Here’s a real eye opener for IT professionals with a hand in security: a recent study by mobile security vendor Veracode found that the average global enterprise has approximately 2,400 unsafe applications installed in its mobile environment.
The study analyzed hundreds of thousands of mobile applications installed in actual corporate environments, in verticals ranging from media to manufacturing. Of the unsafe applications Veracode found:
- 85 percent expose sensitive device data, including SIM card information
- 37 percent perform suspicious security actions, such as recording phone calls, running other programs, and viewing cached credentials
- 35 percent retrieve or share personal information about the user, such as browser history and calendars—often sending sensitive information to overseas locations
While most employees likely aren’t intentionally seeking out security threats on their personal devices, this study does highlight a large security risk present in most enterprises today. Shadow IT takes many forms, from utilizing unofficial cloud services like Dropbox to, like you see here, utilizing apps that may be a significant security threat within the enterprise.
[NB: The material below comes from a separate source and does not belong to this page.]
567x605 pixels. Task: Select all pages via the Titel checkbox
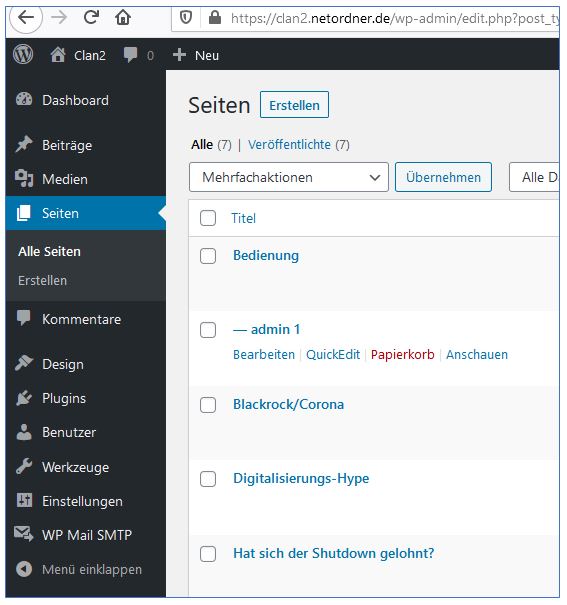pos(208,218)
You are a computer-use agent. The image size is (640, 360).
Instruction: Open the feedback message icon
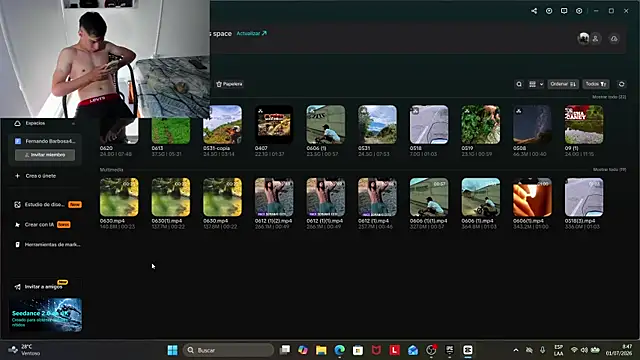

Not remaining diligent in combating shadow IT can leave a company seriously vulnerable.
No matter how your business tries to mitigate the risks associated with unsafe apps on user phones, this report is an important reminder that security covers a spectrum; it is more than just physically secure data centers or consistently enforced BYOD policies. Doubling down on one aspect of enterprise security while dedicating limited resources to another is a surefire way to a vulnerable enterprise.
Angry Birds may be a fun time sink—just make sure it isn’t threatening the security of your business.